Stephen Kohl, Managing Director of GeneSys Australia says behaviour is influenced by three things:
- Underlying personality – the innate or baseline behaviour
- Environment – the demands of a situation, a person may be shy but can be outgoing with close friends, or feel they need a large pack of toilet paper to protect their family
- Experience – i.e. if someone is usually very trusting but find they need to be more suspicious when in a professional situation.
The model that Stephen uses to describe this is:
Tim Baker, author and thought leader in people engagement, describes behaviour in terms of the response to stimuli and references Viktor Frankl. Tim says if you can’t control the response to the stimuli, you can’t control the outcome. If we want a different outcome, we need to choose a different response. In the moment between the stimuli and the response there is a pause.
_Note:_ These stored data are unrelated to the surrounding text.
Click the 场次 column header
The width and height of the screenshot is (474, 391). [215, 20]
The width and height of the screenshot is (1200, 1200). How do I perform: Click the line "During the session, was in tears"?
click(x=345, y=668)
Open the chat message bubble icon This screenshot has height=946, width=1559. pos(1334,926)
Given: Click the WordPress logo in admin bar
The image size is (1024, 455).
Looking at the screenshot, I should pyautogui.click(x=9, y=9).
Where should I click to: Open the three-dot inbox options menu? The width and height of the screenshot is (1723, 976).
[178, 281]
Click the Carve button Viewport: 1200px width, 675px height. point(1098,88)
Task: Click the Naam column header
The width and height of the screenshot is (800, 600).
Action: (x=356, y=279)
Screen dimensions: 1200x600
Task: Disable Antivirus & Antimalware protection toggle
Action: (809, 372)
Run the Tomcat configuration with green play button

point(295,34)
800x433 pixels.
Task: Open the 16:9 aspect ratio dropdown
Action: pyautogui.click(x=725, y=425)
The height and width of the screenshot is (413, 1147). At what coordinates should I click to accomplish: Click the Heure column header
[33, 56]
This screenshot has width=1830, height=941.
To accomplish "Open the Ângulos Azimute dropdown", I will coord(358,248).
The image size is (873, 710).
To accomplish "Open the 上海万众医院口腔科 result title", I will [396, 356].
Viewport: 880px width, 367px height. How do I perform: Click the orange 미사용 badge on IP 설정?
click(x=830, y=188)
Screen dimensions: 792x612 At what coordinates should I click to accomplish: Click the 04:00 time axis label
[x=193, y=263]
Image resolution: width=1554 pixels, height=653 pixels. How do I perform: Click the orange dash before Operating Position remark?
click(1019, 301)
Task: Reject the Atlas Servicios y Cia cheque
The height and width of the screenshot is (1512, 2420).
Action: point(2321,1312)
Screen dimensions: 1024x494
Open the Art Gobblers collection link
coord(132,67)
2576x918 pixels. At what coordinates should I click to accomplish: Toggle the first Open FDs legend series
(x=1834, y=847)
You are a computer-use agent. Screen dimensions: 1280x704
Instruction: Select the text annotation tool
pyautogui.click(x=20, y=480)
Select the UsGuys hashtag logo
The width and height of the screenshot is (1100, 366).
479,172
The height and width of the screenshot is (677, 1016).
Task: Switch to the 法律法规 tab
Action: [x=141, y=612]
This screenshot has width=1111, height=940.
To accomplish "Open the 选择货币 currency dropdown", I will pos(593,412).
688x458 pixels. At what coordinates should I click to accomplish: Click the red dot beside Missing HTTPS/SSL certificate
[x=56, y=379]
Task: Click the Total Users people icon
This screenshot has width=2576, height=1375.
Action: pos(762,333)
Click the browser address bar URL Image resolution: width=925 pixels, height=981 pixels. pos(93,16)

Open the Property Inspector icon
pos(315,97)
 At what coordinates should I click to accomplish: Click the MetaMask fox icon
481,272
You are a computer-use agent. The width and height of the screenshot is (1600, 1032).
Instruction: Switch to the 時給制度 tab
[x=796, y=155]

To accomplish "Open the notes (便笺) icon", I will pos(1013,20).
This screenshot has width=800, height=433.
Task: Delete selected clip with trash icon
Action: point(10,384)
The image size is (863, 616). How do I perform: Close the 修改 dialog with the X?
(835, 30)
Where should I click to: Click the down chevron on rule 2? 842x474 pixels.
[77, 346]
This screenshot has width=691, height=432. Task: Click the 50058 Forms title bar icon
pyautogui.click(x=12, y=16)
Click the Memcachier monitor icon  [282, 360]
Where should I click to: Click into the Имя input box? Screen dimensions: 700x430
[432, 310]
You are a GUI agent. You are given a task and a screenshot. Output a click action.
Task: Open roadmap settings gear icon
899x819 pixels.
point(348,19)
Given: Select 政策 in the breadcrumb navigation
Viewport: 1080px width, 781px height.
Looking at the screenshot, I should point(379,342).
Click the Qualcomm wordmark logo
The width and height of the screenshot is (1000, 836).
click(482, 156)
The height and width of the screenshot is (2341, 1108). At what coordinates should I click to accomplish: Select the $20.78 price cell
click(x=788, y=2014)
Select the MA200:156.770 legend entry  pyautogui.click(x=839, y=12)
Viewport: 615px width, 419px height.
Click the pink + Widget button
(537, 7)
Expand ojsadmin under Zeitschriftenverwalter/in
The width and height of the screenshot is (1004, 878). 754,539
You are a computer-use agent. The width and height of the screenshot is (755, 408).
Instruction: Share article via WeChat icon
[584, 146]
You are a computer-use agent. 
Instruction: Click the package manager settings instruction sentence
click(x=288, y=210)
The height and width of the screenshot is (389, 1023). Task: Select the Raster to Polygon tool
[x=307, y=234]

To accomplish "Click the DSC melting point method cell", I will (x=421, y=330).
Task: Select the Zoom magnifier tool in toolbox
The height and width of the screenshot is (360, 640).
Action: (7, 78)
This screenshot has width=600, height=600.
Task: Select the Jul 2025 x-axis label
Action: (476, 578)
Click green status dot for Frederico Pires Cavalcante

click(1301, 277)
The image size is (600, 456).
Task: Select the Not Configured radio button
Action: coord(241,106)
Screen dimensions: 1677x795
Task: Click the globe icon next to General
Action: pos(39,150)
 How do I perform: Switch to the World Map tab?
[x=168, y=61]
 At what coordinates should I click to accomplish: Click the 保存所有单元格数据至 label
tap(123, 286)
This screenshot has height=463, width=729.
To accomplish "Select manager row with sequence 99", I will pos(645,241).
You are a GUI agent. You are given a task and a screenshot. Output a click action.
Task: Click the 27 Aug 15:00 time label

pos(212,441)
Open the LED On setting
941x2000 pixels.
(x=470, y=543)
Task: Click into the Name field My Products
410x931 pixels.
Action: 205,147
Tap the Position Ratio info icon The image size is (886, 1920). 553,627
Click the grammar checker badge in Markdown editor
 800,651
Take a breath and think about the outcome you want. Ask yourself better questions to determine better outcomes. Situations occur at times when interpreting our environment and someone pushes our “hot buttons” and we react! This can occur when we are confined to live and work with others and when it is not something we normally do.
Di Harner, Mentor and Neuroscientist says every behaviour has a motivation and our motivation is to meet a need. Behaviour is a way we communicate that our needs are not being met. However, behaviour change is a process, not an event, which involves focus, repetition and positive feedback. Whenever we engage in a new behaviour, we need to create new pathways in our brain, and then strengthen those pathways by intentionally engaging in the new behaviour. This requires discipline and a desire to change the behaviour.
What motivated recent events?
These examples give us some insight into the behaviours seen at the beginning of the COVID-19 shutdown where we got unusual and out of character behaviour to satisfy a need. The desire to stockpile toilet paper and cleaning products was a response to the demands of the external environment. This caused behaviour not normally seen. This was how Stephen described the demands of a situation causing a potentially different behaviour and what Di described as a behaviour to satisfy a need.
In other cases, the lockdown and the unusually close living and working arrangements has seen actions or ‘stimuli’ from a family member provoke a response that was not the desired outcome. This is the piece that Tim described through the stimuli and response process which often leads to actions or outcomes that we may sometimes regret because someone has ‘pushed our hot buttons’. Have a think about the way you have responded negatively to an event in recent weeks and make a conscious decision about how you could positively react in the future.
Look out for repeating patterns, not the one offs
The COVID-19 Pandemic has inadvertently provided us with some good insight into why identifying repeating patterns of behaviour is still a valuable interview tool to determine suitability for the role. Outside of the one-off out of character behaviours we have seen during this pandemic, the regular or repeating pattern is likely to be maintained and is still a valid predictor of future behaviour. Obviously, the behaviours we have seen in recent times are not repeating, or we hope they are not repeating. They have been caused by external pressures and outcomes resulting from actions we would choose differently perhaps if given the opportunity.
I hope this gives you some insight into behaviours and where they come, and how you can change them if you wish. I leave you with a quote for Simon Sinek when it comes to leadership, “There are only two ways to influence human behaviour: you can manipulate it or you can inspire it”.